South Africa might seem distant, but Canada donates to the country because drug-resistant bacteria will inevitably travel across borders and infect Canadian patients. Some 22,000 South Africans visited Canada last year, while Canadians visited South Africa 167,000 times.
Carter was in a car crash when she was 25 that obliterated the right side of her face, smashing every facial bone and destroying her eye. She underwent numerous surgeries, including the insertion of a 3D-plastic implant above her cheekbone. A month after the operation, she noticed pus seeping from the prosthetic.
Doctors said she needed a procedure to remove the infected tissue and a course of antibiotics. The infection consistently reappeared even worse, despite repeating the treatment multiple times. Finally, a surgeon insisted she take out the implant. After its removal, she learned her infection had been drug-resistant.
Carter had never heard of her diagnosis: methicillin-resistant staphylococcus aureus, or MRSA. But as she read more about it, she grew furious.
She could have unknowingly transmitted the superbug to her children at any time and it could have spread to her bloodstream and killed her.
“It had been such a traumatic experience, that 11 months of waking up every day, cleaning the infection and saying, ‘Is this going to get worse tomorrow?’ And not having any control of what was going on,” she recalls.
Carter’s face was eventually restored through a combination of surgeries, some 10 years after her car accident.
She hadn’t taken a photo of herself in a decade and read an article titled “Selfies for Dummies” before posting her first one to Facebook in 2013.
“It was an amazing moment,” she says. “I made this whole album of selfies because I felt so good.”
Carter, 39, now uses social media and her website to advocate on behalf of patients, who she says need to be empowered with information so they know when to say no to unnecessary courses of antibiotics.
“If I had been more informed I could have put my hand up and said, ‘I know that antibiotics can cause resistance. Please, can I go for a test?’ ”
Canadian Press reporters travelled to South Africa and India to investigate the growing epidemic of drug resistance, which experts describe as the single greatest threat to human health on the planet. This is the first story of a six-part series exploring how the unfettered use of antibiotics pushes humanity closer to a post-antibiotic era in which common infections may be impossible to treat.

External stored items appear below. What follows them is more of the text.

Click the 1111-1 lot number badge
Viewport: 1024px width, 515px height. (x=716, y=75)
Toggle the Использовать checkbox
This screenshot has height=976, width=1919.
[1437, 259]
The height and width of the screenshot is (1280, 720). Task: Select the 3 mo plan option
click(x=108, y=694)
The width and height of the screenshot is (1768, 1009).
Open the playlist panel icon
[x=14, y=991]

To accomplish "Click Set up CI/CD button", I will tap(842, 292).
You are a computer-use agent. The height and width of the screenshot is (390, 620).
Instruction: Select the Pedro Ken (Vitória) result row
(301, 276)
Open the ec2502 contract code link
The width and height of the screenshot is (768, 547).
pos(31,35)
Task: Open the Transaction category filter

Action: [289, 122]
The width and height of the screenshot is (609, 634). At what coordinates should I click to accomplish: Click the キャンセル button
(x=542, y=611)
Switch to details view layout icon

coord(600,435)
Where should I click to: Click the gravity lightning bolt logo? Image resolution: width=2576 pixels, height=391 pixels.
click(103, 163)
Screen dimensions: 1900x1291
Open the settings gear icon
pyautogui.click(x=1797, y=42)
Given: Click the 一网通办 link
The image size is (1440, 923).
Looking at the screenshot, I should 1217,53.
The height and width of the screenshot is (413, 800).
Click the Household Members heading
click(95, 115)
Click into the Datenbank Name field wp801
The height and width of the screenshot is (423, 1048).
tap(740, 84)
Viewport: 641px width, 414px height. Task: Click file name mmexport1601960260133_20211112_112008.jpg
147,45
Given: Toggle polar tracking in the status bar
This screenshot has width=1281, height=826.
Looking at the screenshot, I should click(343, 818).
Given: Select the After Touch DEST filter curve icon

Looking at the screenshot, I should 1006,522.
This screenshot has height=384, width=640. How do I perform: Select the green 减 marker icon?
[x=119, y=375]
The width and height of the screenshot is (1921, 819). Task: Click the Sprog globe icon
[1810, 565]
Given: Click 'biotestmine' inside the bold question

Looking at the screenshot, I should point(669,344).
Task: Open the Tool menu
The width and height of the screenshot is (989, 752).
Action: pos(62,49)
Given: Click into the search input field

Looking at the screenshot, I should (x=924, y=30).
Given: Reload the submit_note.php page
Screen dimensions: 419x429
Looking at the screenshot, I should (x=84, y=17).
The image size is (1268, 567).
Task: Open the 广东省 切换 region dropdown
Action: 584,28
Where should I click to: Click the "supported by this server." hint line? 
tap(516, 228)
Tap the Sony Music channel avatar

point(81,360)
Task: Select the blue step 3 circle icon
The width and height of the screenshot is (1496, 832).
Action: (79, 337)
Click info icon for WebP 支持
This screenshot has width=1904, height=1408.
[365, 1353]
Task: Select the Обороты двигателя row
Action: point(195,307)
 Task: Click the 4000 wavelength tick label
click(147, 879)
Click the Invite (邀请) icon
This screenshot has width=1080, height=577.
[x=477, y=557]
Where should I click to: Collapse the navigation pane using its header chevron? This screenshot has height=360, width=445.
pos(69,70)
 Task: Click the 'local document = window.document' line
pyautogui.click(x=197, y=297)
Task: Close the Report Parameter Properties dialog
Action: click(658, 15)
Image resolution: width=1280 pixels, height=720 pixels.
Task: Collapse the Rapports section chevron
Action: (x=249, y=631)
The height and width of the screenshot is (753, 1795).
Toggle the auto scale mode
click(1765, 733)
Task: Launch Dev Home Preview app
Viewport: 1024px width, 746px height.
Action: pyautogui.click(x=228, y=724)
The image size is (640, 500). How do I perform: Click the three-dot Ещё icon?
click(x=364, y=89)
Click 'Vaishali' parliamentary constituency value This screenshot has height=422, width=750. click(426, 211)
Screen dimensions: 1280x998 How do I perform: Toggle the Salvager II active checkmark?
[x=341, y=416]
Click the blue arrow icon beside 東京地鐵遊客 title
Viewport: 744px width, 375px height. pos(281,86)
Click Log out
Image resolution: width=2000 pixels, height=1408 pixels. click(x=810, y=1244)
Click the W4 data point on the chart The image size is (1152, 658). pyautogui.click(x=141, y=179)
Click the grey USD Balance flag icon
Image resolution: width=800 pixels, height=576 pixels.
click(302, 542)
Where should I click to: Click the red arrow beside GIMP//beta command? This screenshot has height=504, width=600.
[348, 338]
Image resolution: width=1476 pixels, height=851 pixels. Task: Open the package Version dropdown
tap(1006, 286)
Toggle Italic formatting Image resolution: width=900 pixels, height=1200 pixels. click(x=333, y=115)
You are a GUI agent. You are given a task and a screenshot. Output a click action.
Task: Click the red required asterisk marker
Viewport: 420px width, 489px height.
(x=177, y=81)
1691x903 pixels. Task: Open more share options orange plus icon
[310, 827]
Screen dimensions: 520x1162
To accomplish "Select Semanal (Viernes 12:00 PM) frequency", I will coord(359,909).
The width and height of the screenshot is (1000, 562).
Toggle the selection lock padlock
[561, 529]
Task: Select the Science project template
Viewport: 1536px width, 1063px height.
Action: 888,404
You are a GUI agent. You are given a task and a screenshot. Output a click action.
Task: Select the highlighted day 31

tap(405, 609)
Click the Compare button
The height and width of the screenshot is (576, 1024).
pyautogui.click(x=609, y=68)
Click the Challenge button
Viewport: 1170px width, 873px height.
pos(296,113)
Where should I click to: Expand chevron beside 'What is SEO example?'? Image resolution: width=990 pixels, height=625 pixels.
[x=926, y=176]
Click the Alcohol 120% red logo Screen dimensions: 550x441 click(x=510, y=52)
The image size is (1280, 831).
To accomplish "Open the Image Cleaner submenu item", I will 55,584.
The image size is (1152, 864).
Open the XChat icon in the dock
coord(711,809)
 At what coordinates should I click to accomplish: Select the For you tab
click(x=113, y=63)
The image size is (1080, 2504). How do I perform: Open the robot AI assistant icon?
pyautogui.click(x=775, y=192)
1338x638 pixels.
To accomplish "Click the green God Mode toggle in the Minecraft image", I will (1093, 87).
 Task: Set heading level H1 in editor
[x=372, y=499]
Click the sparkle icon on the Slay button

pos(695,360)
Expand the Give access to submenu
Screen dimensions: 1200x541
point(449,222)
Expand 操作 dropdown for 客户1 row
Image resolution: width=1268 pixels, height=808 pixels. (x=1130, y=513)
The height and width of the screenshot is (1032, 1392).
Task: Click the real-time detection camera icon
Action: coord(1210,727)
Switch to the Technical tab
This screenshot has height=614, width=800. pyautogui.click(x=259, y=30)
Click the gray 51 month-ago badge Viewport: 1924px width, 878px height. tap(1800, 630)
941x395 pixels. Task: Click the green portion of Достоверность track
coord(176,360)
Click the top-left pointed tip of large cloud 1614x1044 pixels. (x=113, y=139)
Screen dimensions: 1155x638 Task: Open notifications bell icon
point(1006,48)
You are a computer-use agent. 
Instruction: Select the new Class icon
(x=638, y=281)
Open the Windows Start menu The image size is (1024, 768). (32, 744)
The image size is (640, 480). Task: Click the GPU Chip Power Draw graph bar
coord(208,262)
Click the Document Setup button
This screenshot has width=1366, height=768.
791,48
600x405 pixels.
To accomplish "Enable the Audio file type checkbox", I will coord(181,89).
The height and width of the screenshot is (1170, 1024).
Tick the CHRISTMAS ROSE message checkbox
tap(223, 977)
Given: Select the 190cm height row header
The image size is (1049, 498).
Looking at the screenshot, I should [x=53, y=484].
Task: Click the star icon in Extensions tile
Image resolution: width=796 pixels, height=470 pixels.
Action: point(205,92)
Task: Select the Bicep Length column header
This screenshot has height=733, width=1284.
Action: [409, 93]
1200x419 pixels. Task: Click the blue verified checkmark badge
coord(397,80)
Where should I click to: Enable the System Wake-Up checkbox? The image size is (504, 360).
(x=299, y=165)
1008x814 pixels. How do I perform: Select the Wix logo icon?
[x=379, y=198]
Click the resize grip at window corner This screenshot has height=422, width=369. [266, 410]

The R. James Travers Foreign Corresponding Fellowship partly funded this series. It commemorates Jim Travers’s career and aims to enable significant foreign reporting projects by Canadian journalists to give Canadians first-hand, in-depth coverage of stories beyond the country’s borders. Travers spent six years reporting from Africa and the Middle East and deeply believed in the power of international reporting.